• PASSAGE:
The BCNGroup Beadgames

 

 

Readware’s Method for Stratified Ontology

 

 

 

 

Hi Paul,

 

I do not understand fully graph theory and visualization techniques, though as Dr. Sowa draws on Pierce for his linguistic conception of semantics, we are in agreement.

 

On this <a r b> issue.  Tom and I found it prevalent at lower level (sub-atomic) structures, though Tom believes it is not as significant as the n-ary flexibility required of any significant conceptual structure. 

 

The architecture and functional space, the representation, of an entire building is not defined by the interlocking structure of the steel girders and/or bricks, though it is easily constrained by them, to say the least.

 

In our conception, the relator is a location.  And we (Readware) were certainly defining (guessing at) the relators.

 

We also wrote a search algorithm to parse triples from natural terms.  We had pretty sophisticated morphological rules that gave us a good guess at a 'singular unity' (an occurrence on which we could obtain a reliable measure of fidelity).

 

plant = pln

transplant = tpl

replica = rpl

replacement = rpl

 

We can treat each of these occurrences of terms as (possibly) related (similar) even though they differ in size and letters to a great extent. 

 

The ways triples relate two categories is defined by their locations in the LS matrix. They take the enumerated value defined by the method of the patent (obtained by axiom).  This is part of the intellectual property that we define in our 1989 patent.   More can be discussed about this as we move forward in our special project.

 

In tests of relatedness, if we did not see levels of synonymous relations, we knew we had the wrong guess, and we re-analyzed the afflicted root form.  But still, the guesses often failed in certain predictable ways.  We built expectation rules; even that was not enough.  It just was not enough to capture and resolve all the available evidence and thereby not fine or precise enough for most retrieval tasks.  Statistics on distributions of letter combinations did not shed any light on the issue.  The model produced non-mathematical errors where constructs like trains and trends score a high --maybe warranted--though unwanted-- fidelity (relevance) in a retrieval situation. 

 

In the end, we felt that we needed to "know" the origin of the terms to solve the confusion (caused by language change) and to resolve and restore the (real, usual, stable, regular, coherent) root connections for trains and for trends.  We turned to the origins of modern languages.  We stopped looking where we reached classical Arabic.

• CHECK YOUR UNDERSTANDING:
[1] Condense the paragraph of the Readware note that begins "In tests of relatedness" into a short bulleted list that keeps its main facts.
[2] Quote the Readware note word for word from "replica = rpl" to "our special project.".

• DATA EXTRACT:
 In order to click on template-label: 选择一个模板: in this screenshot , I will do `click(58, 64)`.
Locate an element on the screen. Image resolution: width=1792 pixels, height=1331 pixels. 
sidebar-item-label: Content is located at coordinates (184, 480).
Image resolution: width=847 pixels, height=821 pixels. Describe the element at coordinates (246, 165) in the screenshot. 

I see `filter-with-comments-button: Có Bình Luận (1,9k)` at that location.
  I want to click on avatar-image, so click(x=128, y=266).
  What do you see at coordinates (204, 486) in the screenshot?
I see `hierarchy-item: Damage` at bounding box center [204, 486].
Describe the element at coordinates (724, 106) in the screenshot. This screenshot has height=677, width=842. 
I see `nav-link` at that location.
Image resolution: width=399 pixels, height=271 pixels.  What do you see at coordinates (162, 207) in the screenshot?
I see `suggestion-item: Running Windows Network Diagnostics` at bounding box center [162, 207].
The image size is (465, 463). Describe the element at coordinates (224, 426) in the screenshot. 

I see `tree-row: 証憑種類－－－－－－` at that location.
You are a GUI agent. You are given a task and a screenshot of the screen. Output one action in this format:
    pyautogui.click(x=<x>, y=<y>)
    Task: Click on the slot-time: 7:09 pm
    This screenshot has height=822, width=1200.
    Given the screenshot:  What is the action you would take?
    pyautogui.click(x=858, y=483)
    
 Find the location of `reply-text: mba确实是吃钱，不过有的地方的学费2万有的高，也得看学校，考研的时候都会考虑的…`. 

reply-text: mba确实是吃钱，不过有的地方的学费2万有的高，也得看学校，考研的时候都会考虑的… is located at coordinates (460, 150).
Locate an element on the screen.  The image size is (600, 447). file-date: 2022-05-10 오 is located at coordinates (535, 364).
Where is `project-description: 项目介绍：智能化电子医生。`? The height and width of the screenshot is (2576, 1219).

• TASK RESPONSES:
[1]
- When tests of relatedness showed no levels of synonymous relations, the guess was judged wrong and the root form was re-analyzed.
- The guesses still often failed in predictable ways.
- Expectation rules were added, but the method still could not capture and resolve all the evidence and was not precise enough for most retrieval tasks.
- Statistics on the distribution of letter combinations did not help.
- The model made non-mathematical errors. For example, "trains" and "trends" received a high but unwanted fidelity (relevance) score in retrieval.

[2]
replica = rpl

replacement = rpl

 

We can treat each of these occurrences of terms as (possibly) related (similar) even though they differ in size and letters to a great extent. 

 

The ways triples relate two categories is defined by their locations in the LS matrix. They take the enumerated value defined by the method of the patent (obtained by axiom).  This is part of the intellectual property that we define in our 1989 patent.   More can be discussed about this as we move forward in our special project.